Lightweight, thin-walled structures stiffened by a set of stringers or ribs are widely used in many engineering applications. Thus, the need for the structural capability assessment of such structures has increased and development of accurate, yet computationally efficient, models has become a major interest to industry. We present a novel approach for the static analysis of stiffened structures using a one-dimensional (1D) refined beam model. The approach is based on Carrera Unified Formulation (CUF), and can recover complex, three-dimensional (3D) stress fields in a computationally efficient manner. As a novelty, recently developed hierarchical set of expansion functions, based on Lagrange polynomials, namely Serendipity Lagrange expansions (SLE), are used to define cross-sectional displacements. In this scheme, the beam’s cross-section is discretised using four-node Lagrange elements, which allows local stress-concentrations to be modelled. Further, the hierarchical nature of Serendipity Lagrange expansions within each cross-sectional element make it suitable for predicting higher-order effects.
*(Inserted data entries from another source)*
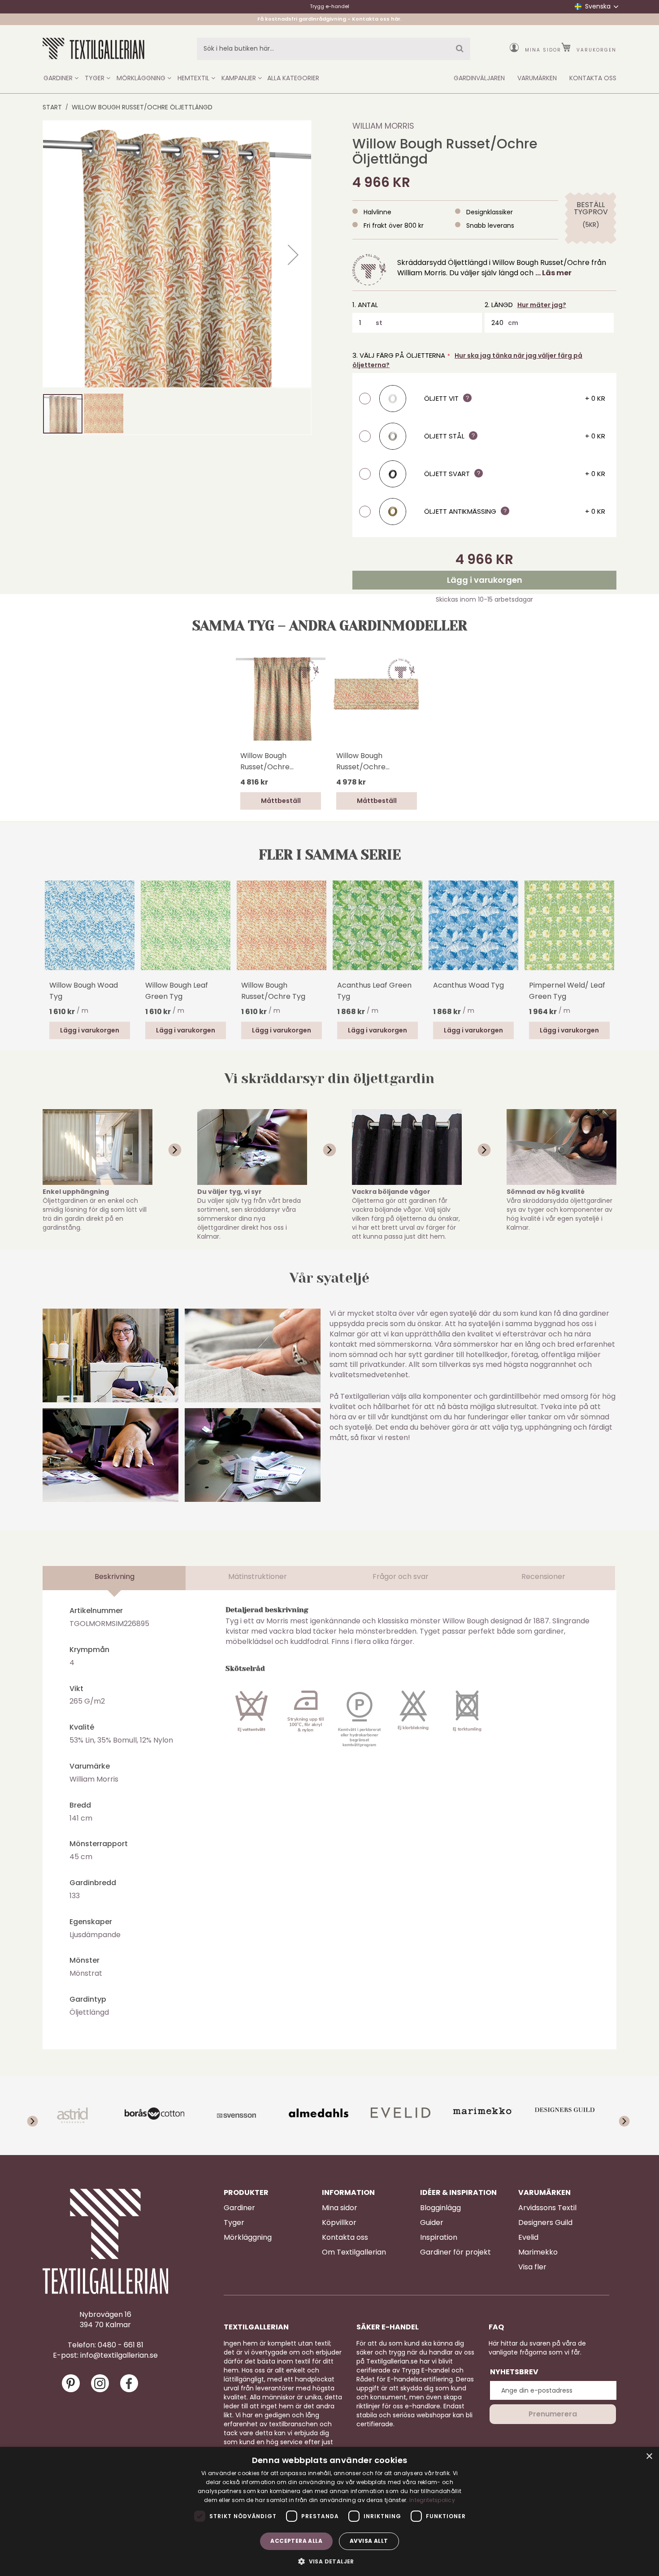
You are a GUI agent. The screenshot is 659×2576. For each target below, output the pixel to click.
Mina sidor (543, 50)
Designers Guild (545, 2223)
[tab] (114, 1578)
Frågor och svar (401, 1576)
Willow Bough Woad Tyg (83, 991)
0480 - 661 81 (120, 2345)
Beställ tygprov (590, 208)
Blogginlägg (440, 2208)
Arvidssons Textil (547, 2208)
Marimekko (538, 2252)
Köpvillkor (339, 2223)
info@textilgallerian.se (119, 2355)
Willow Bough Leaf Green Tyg (176, 991)
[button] (293, 255)
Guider (431, 2223)
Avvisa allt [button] (369, 2541)
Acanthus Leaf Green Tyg (374, 991)
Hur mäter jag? (541, 304)
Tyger (234, 2223)
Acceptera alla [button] (296, 2541)
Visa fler (532, 2267)
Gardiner (239, 2208)
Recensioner (543, 1576)
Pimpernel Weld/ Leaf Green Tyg (567, 991)
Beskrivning (114, 1576)
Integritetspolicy (432, 2500)
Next (611, 924)
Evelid (528, 2237)
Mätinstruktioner (257, 1576)
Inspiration (438, 2237)
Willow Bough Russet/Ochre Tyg (273, 991)
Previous (47, 937)
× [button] (649, 2456)
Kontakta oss (345, 2237)
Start (52, 107)
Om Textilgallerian (354, 2252)
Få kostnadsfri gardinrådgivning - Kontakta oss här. (329, 18)
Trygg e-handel (329, 6)
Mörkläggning (248, 2237)
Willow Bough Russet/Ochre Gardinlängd (265, 761)
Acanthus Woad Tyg (468, 985)
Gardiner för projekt (455, 2252)
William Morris (383, 125)
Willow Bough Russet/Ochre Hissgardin (361, 761)
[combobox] (333, 49)
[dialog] (329, 2511)
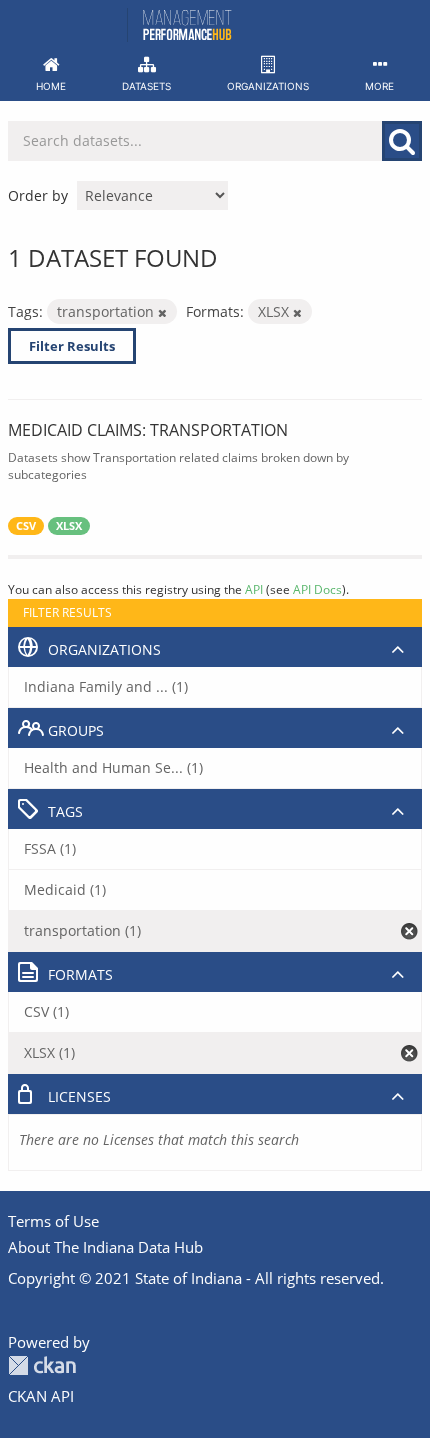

The higher-order expansion functions also improve the geometrical approximation of curved sections by employing a local mapping technique based on a blending function method. In the present work, the so-called 1D CUF-SLE model is used to analyse flat and curved panels stiffened with transverse ribs and longitudinal stringers. The performance of the proposed approach in terms of computational cost and precision is assessed in comparison to reference solutions obtained by employing 3D finite element (FE) analysis in ANSYS. Our results show the capability of the present formulation to model complex structures which otherwise could only be done with computationally expensive 3D FE analysis.